§ **Goal of the exercise**
Pictures are not part of the copy. Write out exactly the lines from the line with "Health and Nutrition (54, 1906)" through the end of the entries below.

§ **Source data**
::::

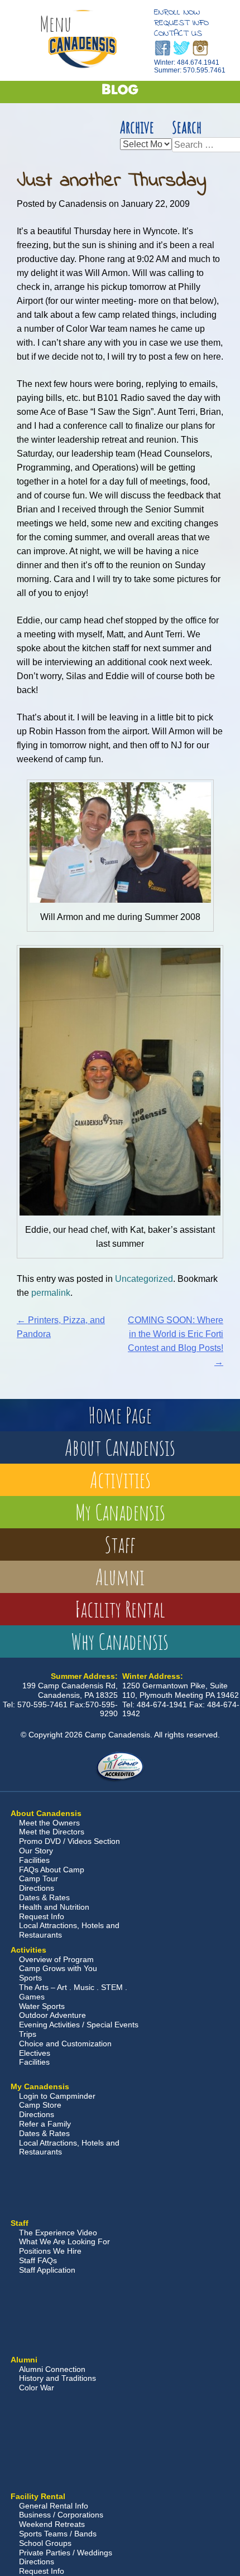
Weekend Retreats (52, 2524)
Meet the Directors (51, 1831)
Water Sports (42, 2006)
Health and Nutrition (54, 1906)
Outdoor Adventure (52, 2015)
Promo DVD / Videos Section (69, 1841)
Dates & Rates (44, 1897)
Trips (27, 2034)
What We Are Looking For (64, 2241)
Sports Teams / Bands (58, 2533)
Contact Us (178, 33)
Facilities (34, 1860)
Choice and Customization (65, 2043)
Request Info (181, 23)
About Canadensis (120, 1447)
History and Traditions (57, 2378)
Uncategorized (144, 1279)
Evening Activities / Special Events (78, 2024)
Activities (120, 1479)
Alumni (120, 1576)
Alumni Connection (52, 2369)
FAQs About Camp (51, 1869)
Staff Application (47, 2269)
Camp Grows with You (58, 1968)
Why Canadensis (120, 1641)
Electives (34, 2053)
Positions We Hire (50, 2250)
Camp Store (40, 2104)
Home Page (120, 1415)
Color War (36, 2387)
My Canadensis (120, 1512)
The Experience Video (58, 2232)
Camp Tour (38, 1878)
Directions (36, 1887)
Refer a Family (45, 2123)
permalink (50, 1292)
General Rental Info (53, 2505)
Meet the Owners (49, 1822)
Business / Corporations (61, 2514)
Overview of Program (56, 1959)
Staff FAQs (38, 2260)
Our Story (36, 1850)
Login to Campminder (57, 2095)
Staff (120, 1544)
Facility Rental (120, 1609)
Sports (30, 1977)
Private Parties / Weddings (65, 2552)
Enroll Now (177, 12)
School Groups (45, 2543)
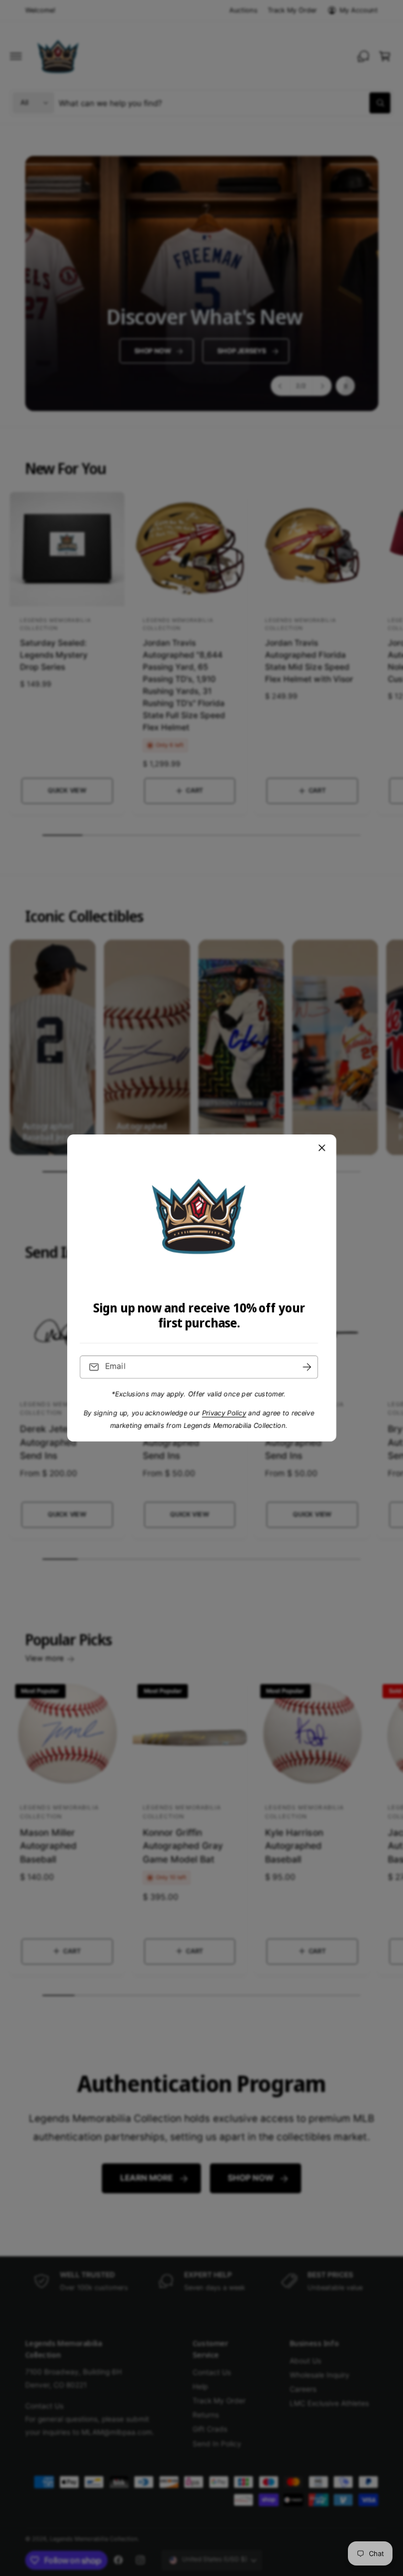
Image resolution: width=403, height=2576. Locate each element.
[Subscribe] (307, 1367)
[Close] (322, 1148)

::::

§ **Solution to the problem**
Health and Nutrition (54, 1906)
Outdoor Adventure (52, 2015)
Promo DVD / Videos Section (69, 1841)
Dates & Rates (44, 1897)
Trips (27, 2034)
What We Are Looking For (64, 2241)
Sports Teams / Bands (58, 2533)
Contact Us (178, 33)
Facilities (34, 1860)
Choice and Customization (65, 2043)
Request Info (181, 23)
About Canadensis (120, 1447)
History and Traditions (57, 2378)
Uncategorized (144, 1279)
Evening Activities / Special Events (78, 2024)
Activities (120, 1479)
Alumni (120, 1576)
Alumni Connection (52, 2369)
FAQs About Camp (51, 1869)
Staff Application (47, 2269)
Camp Grows with You (58, 1968)
Why Canadensis (120, 1641)
Electives (34, 2053)
Positions We Hire (50, 2250)
Camp Store (40, 2104)
Home Page (120, 1415)
Color War (36, 2387)
My Canadensis (120, 1512)
The Experience Video (58, 2232)
Camp Tour (38, 1878)
Directions (36, 1887)
Refer a Family (45, 2123)
permalink (50, 1292)
General Rental Info (53, 2505)
Meet the Owners (49, 1822)
Business / Corporations (61, 2514)
Overview of Program (56, 1959)
Staff FAQs (38, 2260)
Our Story (36, 1850)
Login to Campminder (57, 2095)
Staff (120, 1544)
Facility Rental (120, 1609)
Sports (30, 1977)
Private Parties / Weddings (65, 2552)
Enroll Now (177, 12)
School Groups (45, 2543)
Image resolution: width=403, height=2576. Locate each element.
[Subscribe] (307, 1367)
[Close] (322, 1148)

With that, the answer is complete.